Publication details

The Past and the Legacy : Hawthorne’s Fiction and the Myth of New England

Authors

POSPÍŠILOVÁ Lenka

Year of publication 2023
Type Appeared in Conference without Proceedings
MU Faculty or unit

Faculty of Arts

Citation
Description Four waves of English-speaking immigrants settled in the New World between 1629 and 1775. The hopes and plans of the individual pilgrims within the particular group eventually merged into a normative structure of values and concepts, into a certain ideology typical for the regional community. Moreover, since these communities shared different kinds of features and their identities became defined by them, it is possible to describe them as nations. This paper shall address the nation established through the migration of English Puritans to the New England area.

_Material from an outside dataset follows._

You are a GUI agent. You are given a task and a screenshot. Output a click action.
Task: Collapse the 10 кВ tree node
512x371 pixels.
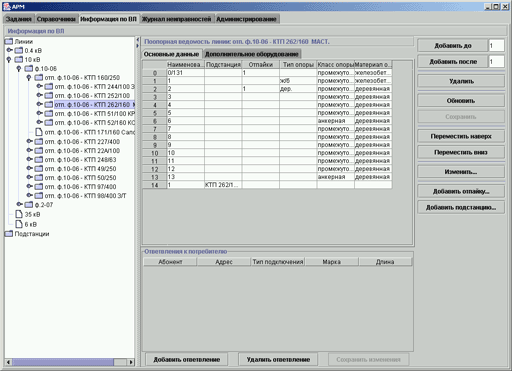[9, 60]
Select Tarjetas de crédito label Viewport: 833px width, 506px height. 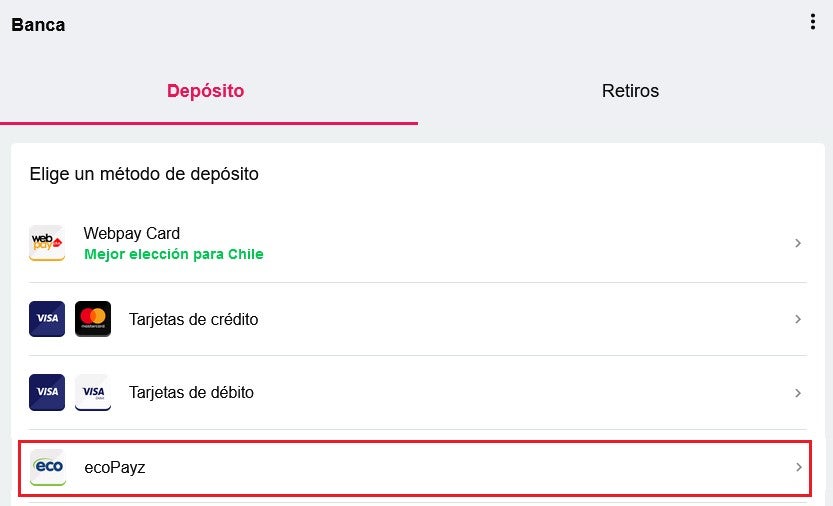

The main focus will be, however, on Nathaniel Hawthorne, who captures the post-Puritan world, but does it by making a direct connection with the first settlers, those individual pilgrims. Works like The Scarlet Letter, The House of the Seven Gables and selected short stories from Twice Told Tales will be the main texts for analysis. Hawthorne that shall be presented will, on the one hand, be a regional historian because of his depiction of the past, or rather his historically constructed version of reality. On the other hand, he shall be seen as a cultural anthropologist who records the Puritan intellectual legacy. By examining these two roles of Hawthorne, the paper will observe the myth of New England and argue to which extent he contributed to its development.